How to escape control characters?

Steven Schveighoffer schveiguy at gmail.com
Tue Aug 23 13:09:01 UTC 2022


On 8/23/22 6:09 AM, Bastiaan Veelo wrote:
> On Thursday, 31 March 2016 at 03:15:49 UTC, cy wrote:
>> This might be a dumb question. How do I format a string so that all 
>> the newlines print as \n and all the tabs as \t and such?
> 
> The easiest is this:
> 
> ```d
> import std.conv;
> string str = `Hello "World"
> line 2`;
> writeln([str].text[2..$-2]); // Hello \"World\"\nline 2
> ```
> 
> I know this is an old post, but I felt this trick needed to be shared.
> 
> This takes advantage of the fact that `std.format` escapes the 
> characters in an array of strings. So we create an array where `str` is 
> the only element, and convert that to text. Without the `[2..$-2]` 
> slicing the output would be `["Hello \"World\"\nline 2"]`.
> 
> A slightly more efficient implementation is
> ```d
> string escape(string s)
> {
>      import std.array : appender;
>      import std.format : FormatSpec, formatValue;
> 
>      FormatSpec!char f;
>      auto w = appender!string;
>      w.reserve(s.length);
>      formatValue(w, [s], f);
>      return w[][2 .. $ - 2];
> }
> ```

Without allocations. This took me longer than I had hoped it would.

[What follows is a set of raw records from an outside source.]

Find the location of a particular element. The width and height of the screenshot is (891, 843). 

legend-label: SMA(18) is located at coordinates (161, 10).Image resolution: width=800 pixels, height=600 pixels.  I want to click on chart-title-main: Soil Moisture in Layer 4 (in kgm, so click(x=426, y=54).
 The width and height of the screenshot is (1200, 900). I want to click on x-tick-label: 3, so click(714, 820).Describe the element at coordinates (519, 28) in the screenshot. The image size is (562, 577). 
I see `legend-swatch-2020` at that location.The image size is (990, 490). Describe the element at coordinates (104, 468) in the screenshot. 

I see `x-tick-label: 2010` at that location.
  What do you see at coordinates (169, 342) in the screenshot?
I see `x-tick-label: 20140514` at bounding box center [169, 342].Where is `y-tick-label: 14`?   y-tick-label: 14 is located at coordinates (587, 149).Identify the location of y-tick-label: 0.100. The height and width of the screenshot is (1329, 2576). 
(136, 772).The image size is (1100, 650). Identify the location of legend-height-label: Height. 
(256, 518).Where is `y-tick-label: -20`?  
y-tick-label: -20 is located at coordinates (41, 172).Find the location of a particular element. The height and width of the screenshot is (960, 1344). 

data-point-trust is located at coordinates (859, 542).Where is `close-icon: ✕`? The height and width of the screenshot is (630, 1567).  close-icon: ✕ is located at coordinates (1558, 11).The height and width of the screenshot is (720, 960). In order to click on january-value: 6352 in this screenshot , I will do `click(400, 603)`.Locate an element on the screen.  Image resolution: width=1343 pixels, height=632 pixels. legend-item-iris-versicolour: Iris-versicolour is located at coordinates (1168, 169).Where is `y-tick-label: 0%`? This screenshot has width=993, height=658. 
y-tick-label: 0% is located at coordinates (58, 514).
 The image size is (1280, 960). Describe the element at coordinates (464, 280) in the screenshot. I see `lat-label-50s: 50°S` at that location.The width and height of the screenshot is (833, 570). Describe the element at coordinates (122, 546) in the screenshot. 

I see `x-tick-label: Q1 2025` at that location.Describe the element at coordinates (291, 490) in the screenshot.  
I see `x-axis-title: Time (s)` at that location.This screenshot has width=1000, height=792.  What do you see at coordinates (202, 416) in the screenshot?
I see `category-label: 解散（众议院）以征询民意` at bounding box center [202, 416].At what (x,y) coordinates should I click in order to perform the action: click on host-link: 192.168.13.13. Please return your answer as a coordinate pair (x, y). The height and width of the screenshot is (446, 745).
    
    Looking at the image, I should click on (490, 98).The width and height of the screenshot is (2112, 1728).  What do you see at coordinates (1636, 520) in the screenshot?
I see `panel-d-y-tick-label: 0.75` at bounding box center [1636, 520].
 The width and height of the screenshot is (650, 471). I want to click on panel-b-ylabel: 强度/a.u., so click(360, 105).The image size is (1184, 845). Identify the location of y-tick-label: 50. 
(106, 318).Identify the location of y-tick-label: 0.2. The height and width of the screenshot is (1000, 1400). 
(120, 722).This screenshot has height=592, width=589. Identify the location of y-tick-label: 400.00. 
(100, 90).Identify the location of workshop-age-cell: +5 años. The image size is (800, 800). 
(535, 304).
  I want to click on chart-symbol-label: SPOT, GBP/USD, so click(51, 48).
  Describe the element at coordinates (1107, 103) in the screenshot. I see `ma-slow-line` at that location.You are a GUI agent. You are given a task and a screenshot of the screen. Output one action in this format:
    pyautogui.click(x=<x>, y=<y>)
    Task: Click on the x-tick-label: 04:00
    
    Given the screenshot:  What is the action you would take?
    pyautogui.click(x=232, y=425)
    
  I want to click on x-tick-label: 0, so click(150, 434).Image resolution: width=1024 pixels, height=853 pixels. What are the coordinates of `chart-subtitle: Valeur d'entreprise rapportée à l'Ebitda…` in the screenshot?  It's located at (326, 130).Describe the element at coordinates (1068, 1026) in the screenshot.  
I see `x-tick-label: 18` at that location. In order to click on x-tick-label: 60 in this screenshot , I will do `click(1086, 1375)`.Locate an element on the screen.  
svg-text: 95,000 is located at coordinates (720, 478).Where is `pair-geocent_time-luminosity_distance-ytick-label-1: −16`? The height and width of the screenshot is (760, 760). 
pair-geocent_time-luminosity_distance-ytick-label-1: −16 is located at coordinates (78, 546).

It 
needs the 1-char buffer to avoid sending the surrounding quotes.

```d
struct EscapedString
{
    string[1] str;
    this(string str) @nogc pure nothrow @safe { this.str[0] = str; }
    void toString(Out)(auto ref Out output)
    {
       import std.format;
       import std.range;
       char buf; // 0xff => empty, 0x0, empty, but not first
       void putter(const(char)[] data) {
          if(!data.length) return;
          if(buf != 0xff)
          {
             if(buf)
                put(output, buf);
          }
          else
             // skip first "
             data = data[1 .. $];
          if(!data.length){
             buf = 0;
             return;
          }
          put(output, data[0 .. $-1]);
          buf = data[$-1];
       }
       scope x = &putter;
       formattedWrite(x, "%(%s%)", str[]);
    }
}
```

It would be nice to expose the escaping functionality from format so 
this kind of trickery isn't necessary.